Eleanor Patterson Spencer | |
Birth Date: | 1895 |
Birth Place: | Northampton, Massachusetts |
Death Date: | November 19, 1992 |
Death Place: | Paris |
Occupation: | Art historian, college professor, writer |
Known For: | Professor of Fine Arts, Goucher College (1930-1962) |
Eleanor Patterson Spencer (1895 – November 19, 1992) was an American art historian and college professor.
Spencer was from Northampton, Massachusetts.[1] She attended Smith College, where she studied under Alfred Vance Churchill and edited the Smith College Weekly newspaper. She completed her undergraduate studies in 1917,[2] and earned a master's degree in art history in 1919, with a thesis titled "Jean-François Millet: His Relation to the Art of the Nineteenth Century". She spent a year of further studies at the Sorbonne,[3] before earning a Ph.D. at Radcliffe.[4] [5] She became the first woman to receive the Sachs Research Fellowship in Fine Arts from Harvard University in 1927, while she was a doctoral student.[6]
Spencer worked at the Parrish Art Museum as a young woman. She had short-term teaching positions at Mount Holyoke College (1919–1920) and Pine Manor College (1921–1927) early in her career. She was a professor of fine arts at Goucher College from 1930 to 1962.[7] At Goucher, she taught a popular course in the history of architecture called "Houses and Housing",[8] and served on the faculty's planning committee, helping to shape the campus's built environment.[9] She was co-author of The Architecture of Baltimore: A Pictorial History (1953, with Richard Hubbard Howland).[10] In 1937, she published a short biography of printer Anne Catharine Green.[11]
Spencer served on the governing board of the Society of Architectural Historians from 1954 to 1957, and was a trustee of the Baltimore Museum of Art and the Peale Museum.
After the death of her parents, Spencer retired from Goucher College in 1962,[12] and moved to Paris. She held a Fulbright Scholarship and an award from the American Council of Learned Societies, for her project involving 15th-century manuscripts, especially the Sobieski Hours, a volume in the library of Windsor Castle.[13]

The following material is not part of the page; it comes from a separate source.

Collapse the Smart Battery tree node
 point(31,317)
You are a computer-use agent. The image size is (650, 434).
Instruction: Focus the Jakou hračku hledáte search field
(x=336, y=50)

Spencer emphasized that she was "not a feminist" in a 1935 interview; she expected students to call her "Miss Spencer" rather than "Doctor Spencer", and she wore "brown tailored clothes, as a rule with a tie and a sport shirt," considering such garments more economical and practical for a teaching career. She died in 1992, aged 97 years, in Paris. A gallery at Goucher College was named in her memory, and a travel scholarship fund was named for her. In 1994, there was an exhibition titled "A Bouquet of French Manuscripts: An Exhibition Remembering Eleanor Spencer" at the Walters Art Gallery in Baltimore.